Istruzioni
[1] Secondo l'articolo sulle primarie repubblicane statunitensi, in quale stato Mitt Romney ha ottenuto la vittoria?
[2] Scriva il seguito dell'articolo sulle primarie repubblicane statunitensi, riprendendo subito dopo l'ultima frase riportata.

La vittoria nell’importante stato dell’Illinois, nelle primarie repubblicane Usa, incorona quasi matematicamente Mitt Romney come prossimo avversario di Barak Hussein Obama. Impossibile al momento fare una previsione, ma di certo i repubblicani non hanno saputo sfruttare mediaticamente questa occasione, come invece fecero i loro avversari nel turno precedente, quando hanno sconfitto John McCain. La scelta del candidato democratico fu – anche durante il durissimo scontro con Hillary Clinton – già campagna per le presidenziali, invece le primarie repubblicane sono sembrate una guerra di fazione, senza personaggi capaci di “bucare”, troppo interna e circoscritta per divenire appassionante evento mediatico e per impensierire Obama.
La partita si giocherà però su più tavoli e gli equilibri che condizioneranno l’esito della corsa alla più alta carica del governo statunitense dovranno tener presente anche del peso della lobby ebraica. Da sempre determinante per trasversalità e penetrazione nei posti di rilievo nella società americana (dal mondo dell’informazione a Wall Street, fino ad Hollywood), oltre che per l’imponente capacità di erogare fondi, fondamentali per l’elezione o rielezione di un presidente.
Diviene quindi rilevantissimo il peso della politica estera anche sul piano interno, soprattutto quella che riguarda direttamente Israele, il che non significa solo la questione palestinese, ma anche tutto il Nord Africa e il Medio Oriente. Da questo punto di vista il bilancio per Obama non può essere considerato positivo.
Pur raccogliendo l’eredità di Bush, ed essersi inizialmente mosso nella stessa direzione, c’è stata una progressiva mutazione di strategia nell’area. Intendiamoci, non è che Bush avesse sempre visto giusto: basti pensare all’Iraq. Infatti, se oggi l’Iran è una spina nel fianco di Israele e di tutto l’Occidente è anche perché gli statunitensi hanno fatto il grande favore agli Ayatollah di levargli di torno il nemico di sempre: Saddam Hussein.
Gli errori, soprattutto se valutati con il senno di poi, si possono comprendere, forse anche giustificare, ben diversa appare però l’attuale politica americana. Non si tratta solo di un isolato passo falso, ma di una intera, vasta, convinta strategia: dal ritiro delle forze militari dall’Afghanistan fino al miope ed incondizionato appoggio alle varie primavere arabe. Un atteggiamento fideistico di supporto a delle ribellioni che hanno destabilizzato quei Paesi dove il connotato laicista era più forte e si frapponeva come limite naturale all’avanzata dell’integralismo islamico. Situazione evidente anche al più distratto degli osservatori e che non può di certo essere sfuggita alla amministrazione Obama.

Sezione dati
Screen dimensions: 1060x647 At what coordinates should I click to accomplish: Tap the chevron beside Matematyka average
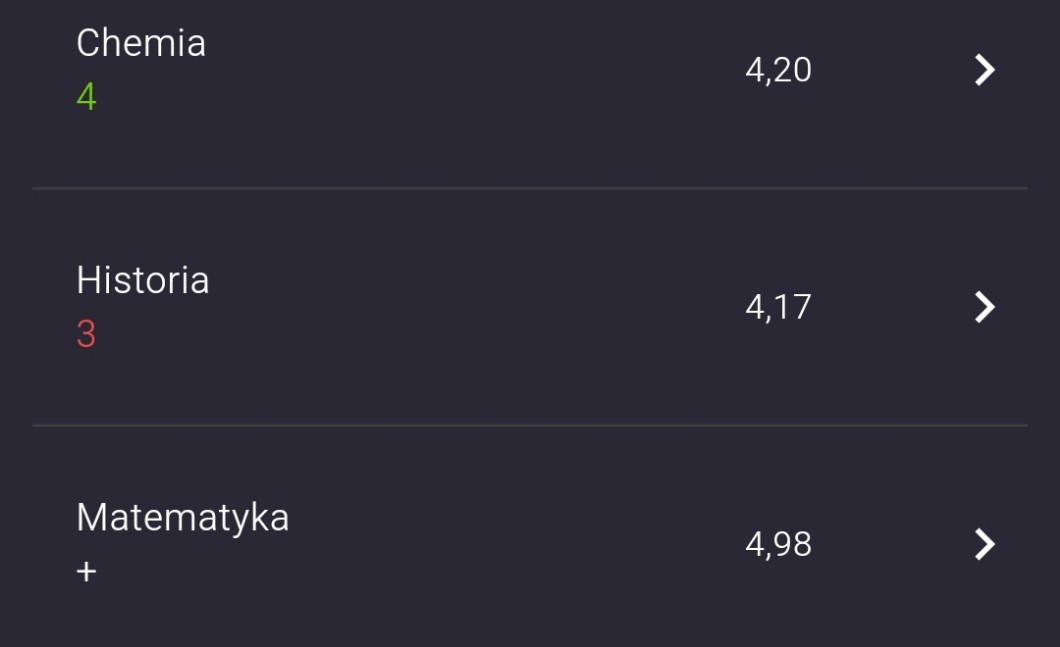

Le risposte
[1] Nell'Illinois.

[2]
Al-thawra mustamirra, (la rivoluzione continua) si grida ancora in Egitto, dopo la caduta di Mubarak, ma non vi è dubbio alcuno che la direzione verso la quale sta andando il Paese sia sempre più fortemente islamica, con i Fratelli Musulmani – più moderati – a contendersi il potere con il partito salafita, più radicale. Entrambi d’accordo ed uniti però nel disprezzo e nell’emarginazione della minoranza cristiana copta.
In Tunisia le recenti elezioni sono state vinte dal partito Enhanda, anch’esso islamico. Partito definitosi moderato, ma al suo interno vi sono ampie aree di simpatia verso i salafiti, che vorrebbero adottare la sharia come legge di stato.
Legge che invece verrà adottata in Libia, dove oggi le condizioni per la popolazione sono ben peggiori di quando c’era Gheddafi. Nel Paese c’è una guerra per bande, la Tripolitania ha recentemente dichiarato la sua indipendenza (nel più totale disinteresse del mondo occidentale), negli importanti centri petroliferi di Braga e Ras Lanuf l’ordine viene ancora garantito dalle armi – pare anche con il contributo di forze Nato – sparando a vista contro qualsiasi locale si avvicini alle raffinerie, sia esso ribelle o ex lealista. Tripoli è di fatto comandata Abdel-Hakim Belhadj, esponente di al Qaeda.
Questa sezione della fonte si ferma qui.